##### Exercise input #####
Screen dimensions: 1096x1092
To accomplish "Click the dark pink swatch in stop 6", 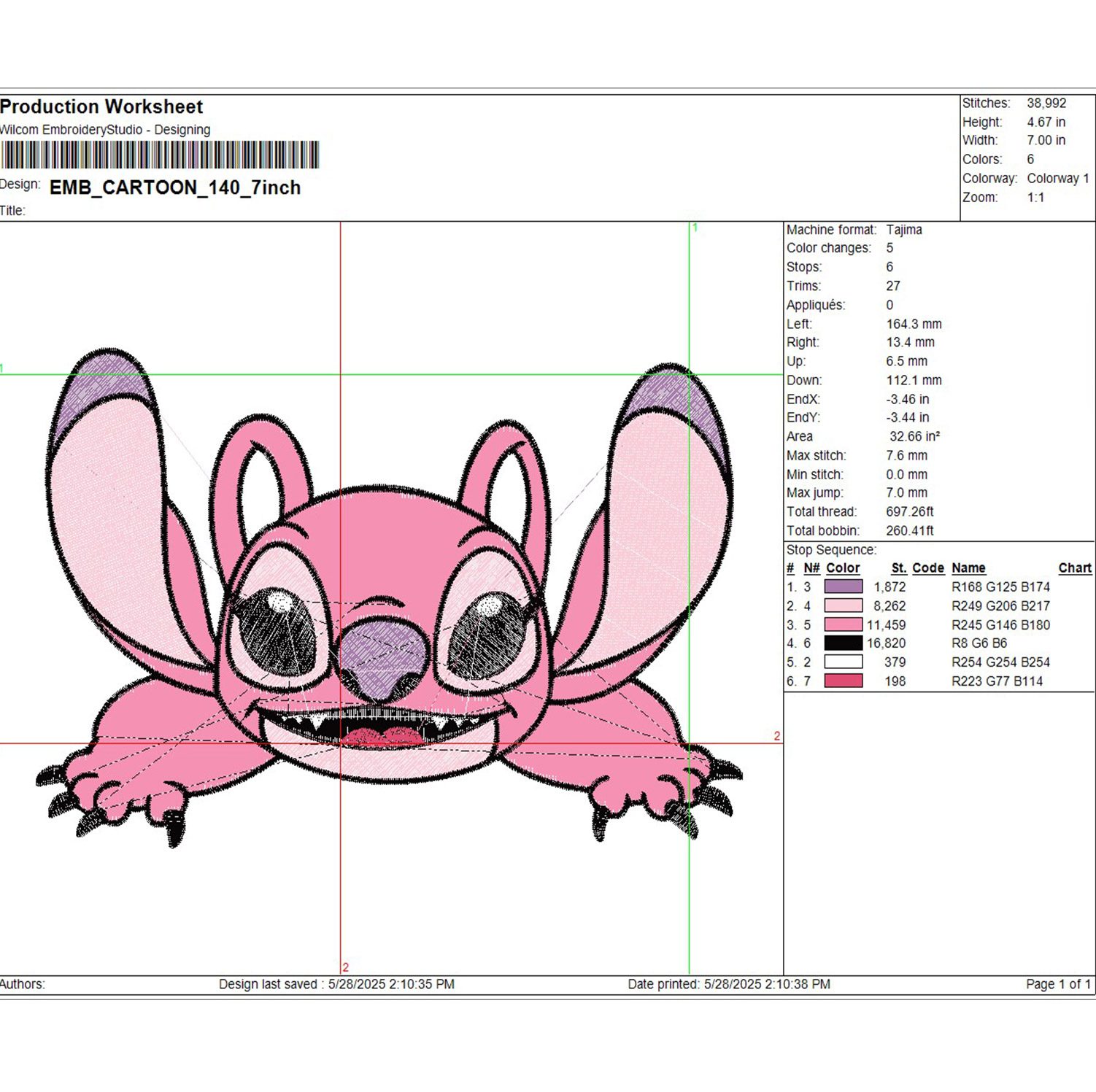I will 844,681.
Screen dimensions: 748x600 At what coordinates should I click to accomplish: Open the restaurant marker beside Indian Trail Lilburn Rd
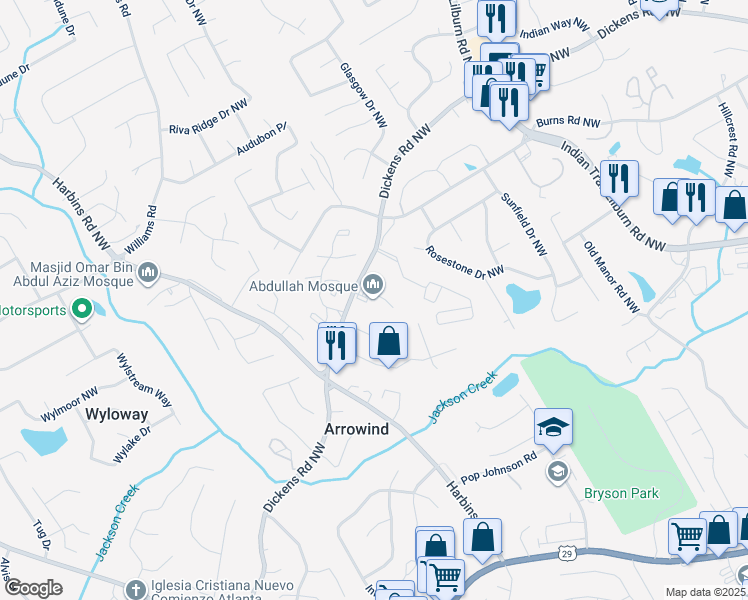pos(619,179)
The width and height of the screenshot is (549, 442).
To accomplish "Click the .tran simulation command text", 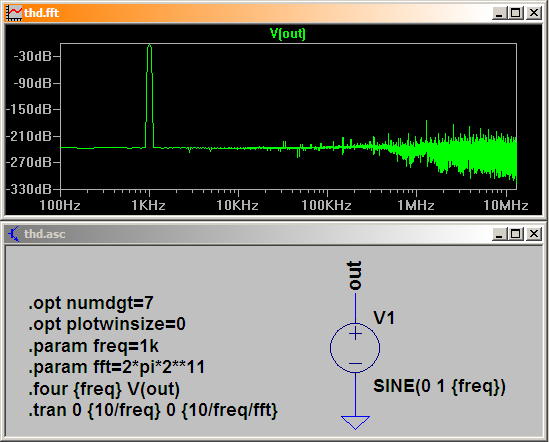I will point(153,410).
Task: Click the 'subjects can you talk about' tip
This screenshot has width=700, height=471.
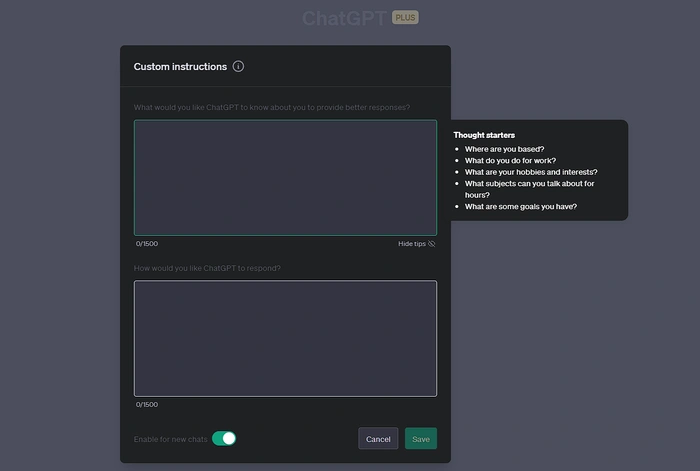Action: tap(529, 184)
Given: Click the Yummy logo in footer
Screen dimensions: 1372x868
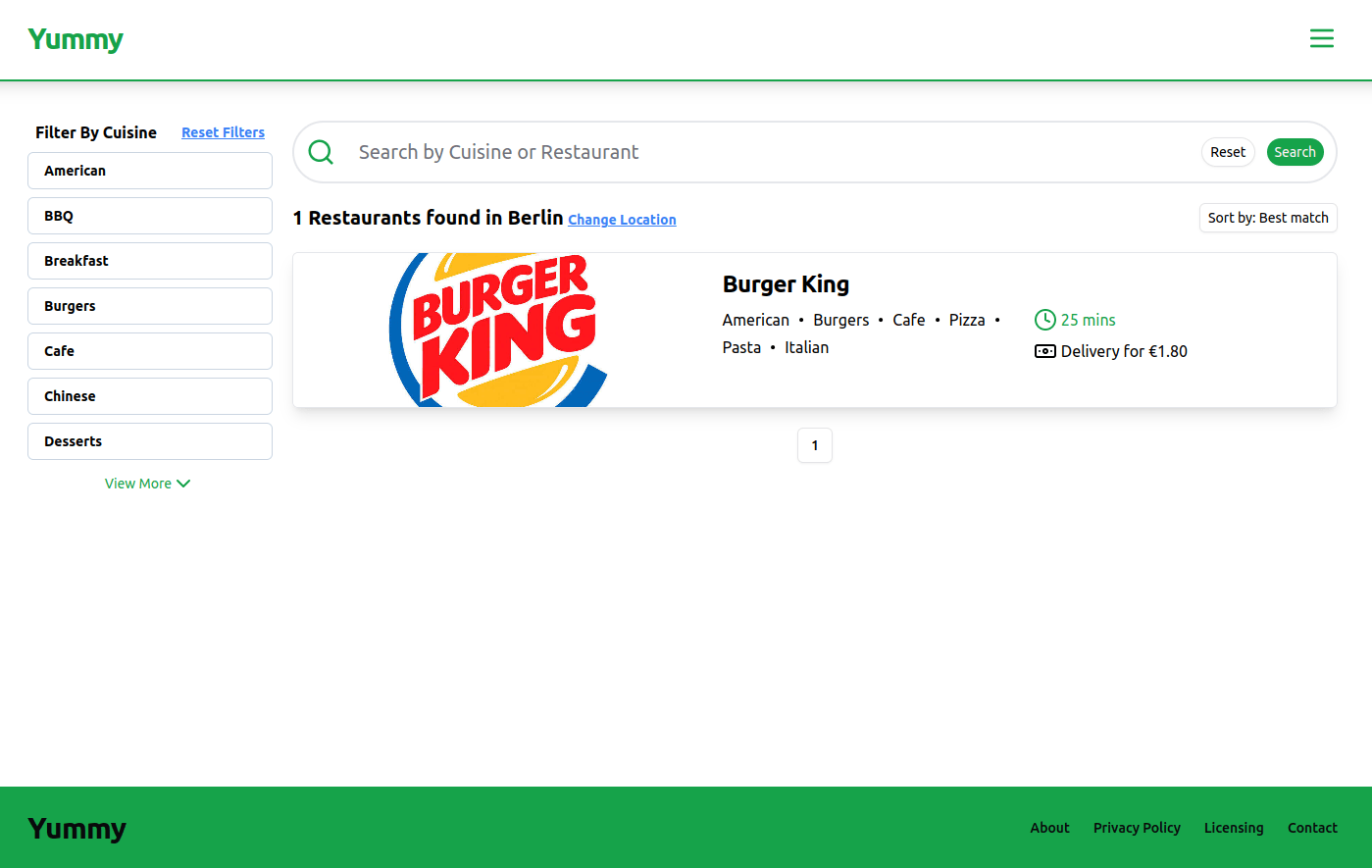Looking at the screenshot, I should click(77, 829).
#####
Your goal ->
Return the lines of the data exactly, starting at the line that contains "Given: Click the Yummy logo in footer" and ending at the last line of the data, and leave the pictures out of your answer.

Task response ->
Given: Click the Yummy logo in footer
Screen dimensions: 1372x868
Looking at the screenshot, I should click(77, 829).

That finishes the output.